Using Vision Language Models VLM for Arabic Hand-written text recognition

Supervisor Name

Hamed Abdelhaq

Supervisor Email

hamed@najah.edu

University

An-Najah National University

Research field

Data Science

Bio

Hamed Abdelhaq is an Assistant Professor of Computer Science at An-Najah National University, Palestine. He received his PhD in 2016 from Heidelberg University in Germany, where his research focused on spatio-temporal data analysis, social media mining, and event detection. His doctoral thesis, supervised by Prof. Dr. Michael Gertz, explored methods for mining spatio-temporal patterns from social media streams to support the real-time identification of real-world localized events. Hamed earned both his BSc (2005) and MSc (2007) degrees in Computer Science from the University of Jordan. He later served for about three years as a lecturer in the Computer Science Department at An-Najah National University before pursuing his PhD under a DAAD scholarship. His current research interests include the application of Large Language Models (LLMs) and generative AI across various domains, with a particular emphasis on intelligent systems for healthcare. Hamed worked as a senior data analyst at moovel group GmbH that provides a wide range of mobility services. His main role was to build recommendation systems that improve mobility. In addition, he worked remotely as a part-time data mining consultant at SocialDice, USA, with the main goal of building a smart resume ranking system. 

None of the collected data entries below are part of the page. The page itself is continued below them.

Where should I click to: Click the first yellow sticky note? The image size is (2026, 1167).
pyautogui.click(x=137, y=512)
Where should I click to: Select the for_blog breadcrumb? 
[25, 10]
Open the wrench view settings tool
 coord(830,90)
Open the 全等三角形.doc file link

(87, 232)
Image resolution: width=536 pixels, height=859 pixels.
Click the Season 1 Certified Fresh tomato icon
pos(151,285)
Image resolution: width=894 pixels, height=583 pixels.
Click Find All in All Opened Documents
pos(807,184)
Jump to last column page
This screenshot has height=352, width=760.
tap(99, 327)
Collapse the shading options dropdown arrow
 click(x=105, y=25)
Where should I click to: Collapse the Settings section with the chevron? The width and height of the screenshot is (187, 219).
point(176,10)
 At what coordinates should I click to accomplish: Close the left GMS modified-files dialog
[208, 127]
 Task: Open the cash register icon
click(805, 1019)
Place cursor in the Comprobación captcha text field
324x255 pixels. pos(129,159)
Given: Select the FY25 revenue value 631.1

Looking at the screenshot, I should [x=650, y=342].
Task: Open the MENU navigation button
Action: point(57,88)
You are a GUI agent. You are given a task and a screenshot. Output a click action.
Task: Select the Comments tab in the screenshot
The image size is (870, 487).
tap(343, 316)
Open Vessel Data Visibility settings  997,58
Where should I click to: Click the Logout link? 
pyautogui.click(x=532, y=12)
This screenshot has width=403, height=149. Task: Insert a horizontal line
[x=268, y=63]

This project explores the adoption of Vision-Language Models (VLMs) for recognizing Arabic hand-written text. By jointly leveraging both visual and linguistic features, the model aims to accurately transcribe handwritten Arabic words and sentences into digital text. The project involves fine-tuning pre-trained VLMs on Arabic handwriting datasets, evaluating their performance, and comparing them with traditional OCR and deep learning approaches to demonstrate the advantages of multimodal learning for complex scripts like Arabic.